The San Cristóbal Watchman

70-year-old Vicente Pérez, the San Cristóbal Volcano watchman, is seated on an old wooden stool next to a table with a hand-held radio held together with tape to keep it from falling apart. Don Chente, as he is known in the area, tells me about his many adventures over the last 42 years that he has spent watching the volcano.  The rumbling noises don’t worry him. “My work is to spend the day watching the gases that come out of the volcano, but once a month I climb up the mountain a ways and take the temperature of the crater and inform INETER (the Nicaraguan Institute for Territorial Studies).”

Smiling, he recounts the story of how he came to watch over San Cristóbal. He started with a monthly salary of US$2, and even after going down to Chinandega to buy food and supplies, he would still have some money left over. More than four decades have passed since then, and Vicente is now employed by INETER, where he earns a monthly salary of US$125, which he uses to support his wife and three children.

Vicente Pérez, the San Cristóbal watchman

Vicente recalls what happened on September 8th. “When I saw dark clouds coming out of the volcano, I called INETER and the Civil Defense Committee regarding the expulsion of material, sand and other things,” This activated the alarm and the attention of the media.

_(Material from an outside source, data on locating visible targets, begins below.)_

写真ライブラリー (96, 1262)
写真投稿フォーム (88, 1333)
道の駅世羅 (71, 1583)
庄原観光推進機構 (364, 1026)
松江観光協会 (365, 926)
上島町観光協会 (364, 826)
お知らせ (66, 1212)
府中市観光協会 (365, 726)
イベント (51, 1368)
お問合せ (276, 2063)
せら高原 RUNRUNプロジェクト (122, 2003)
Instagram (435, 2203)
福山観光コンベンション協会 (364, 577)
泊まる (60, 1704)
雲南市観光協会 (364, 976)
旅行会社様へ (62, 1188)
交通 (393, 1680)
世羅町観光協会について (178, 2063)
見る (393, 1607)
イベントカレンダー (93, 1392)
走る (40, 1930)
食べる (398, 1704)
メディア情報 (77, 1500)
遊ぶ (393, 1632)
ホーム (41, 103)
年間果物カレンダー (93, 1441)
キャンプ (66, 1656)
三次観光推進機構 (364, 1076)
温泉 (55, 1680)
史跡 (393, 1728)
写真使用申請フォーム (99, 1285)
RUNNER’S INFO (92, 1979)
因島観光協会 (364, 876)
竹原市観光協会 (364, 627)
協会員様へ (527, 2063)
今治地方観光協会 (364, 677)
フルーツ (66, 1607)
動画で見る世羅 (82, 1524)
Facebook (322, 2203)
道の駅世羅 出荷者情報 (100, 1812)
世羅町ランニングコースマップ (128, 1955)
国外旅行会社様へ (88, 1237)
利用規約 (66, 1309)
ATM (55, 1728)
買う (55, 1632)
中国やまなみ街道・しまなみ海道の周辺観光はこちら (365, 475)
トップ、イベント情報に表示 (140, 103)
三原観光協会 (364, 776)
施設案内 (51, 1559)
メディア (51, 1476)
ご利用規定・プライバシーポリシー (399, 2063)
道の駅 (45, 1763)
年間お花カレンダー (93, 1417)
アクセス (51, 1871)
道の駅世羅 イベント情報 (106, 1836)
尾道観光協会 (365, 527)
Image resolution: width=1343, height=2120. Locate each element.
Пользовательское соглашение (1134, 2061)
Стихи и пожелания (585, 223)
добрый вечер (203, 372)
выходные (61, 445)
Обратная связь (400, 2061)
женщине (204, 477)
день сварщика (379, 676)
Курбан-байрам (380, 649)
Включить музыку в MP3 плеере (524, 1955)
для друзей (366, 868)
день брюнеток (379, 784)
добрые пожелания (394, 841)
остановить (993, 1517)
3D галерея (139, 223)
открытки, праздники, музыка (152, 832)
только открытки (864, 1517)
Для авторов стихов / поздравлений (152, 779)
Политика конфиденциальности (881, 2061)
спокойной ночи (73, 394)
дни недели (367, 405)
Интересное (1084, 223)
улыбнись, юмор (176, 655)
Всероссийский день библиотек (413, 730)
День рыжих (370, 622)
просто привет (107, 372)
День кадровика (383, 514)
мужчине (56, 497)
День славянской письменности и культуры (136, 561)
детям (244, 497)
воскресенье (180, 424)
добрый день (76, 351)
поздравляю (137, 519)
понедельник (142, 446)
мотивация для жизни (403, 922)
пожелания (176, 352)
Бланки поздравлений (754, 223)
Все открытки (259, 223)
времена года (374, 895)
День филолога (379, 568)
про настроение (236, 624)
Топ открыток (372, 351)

However, Vicente witnessed even more impressive volcanic activity in 1976, when San Cristobal produced large plumes of smoke and several explosions. He explains that on the eastern side of the volcano there used to be a large pine forest that disappeared as a result of the fumes and ash, which can prove even more destructive when it rains. The echos of the volcano’s explosions were loud, and the last rock that it erupted landed a half a mile from the mouth. If the volcano is inactive for a long time, the 400 or 500-pound rocks that it expels will devastate surrounding areas.

“It can be very dangerous, because the volcano acquires a disproportionate reserve of energy,” explains Vicente, who has only a thermometer and a radio to alert INETER and the Civil Defense Committee of the volcano’s status.

In 1976, the volcano formed another crater. Vicente explains that it damaged places where water could have entered, and when this happens, the volcano can convulse. “The magma is rising, and everything that is happening is making it rise faster. Five years ago it shot out flames.”

Almost everything has returned to normal in the San Cristóbal Reserve and nearby communities. Classes were suspended for nearly 12 days after the eruption of the volcano. A spokesperson for the government, Rosario Murillo, told the press that school will resume in the 18 municipalities of Chinandega, where some 3,000 people were evacuated from areas surrounding the volcano. But he assured that the preventive alerts in the western region of the country would be maintained as a precaution.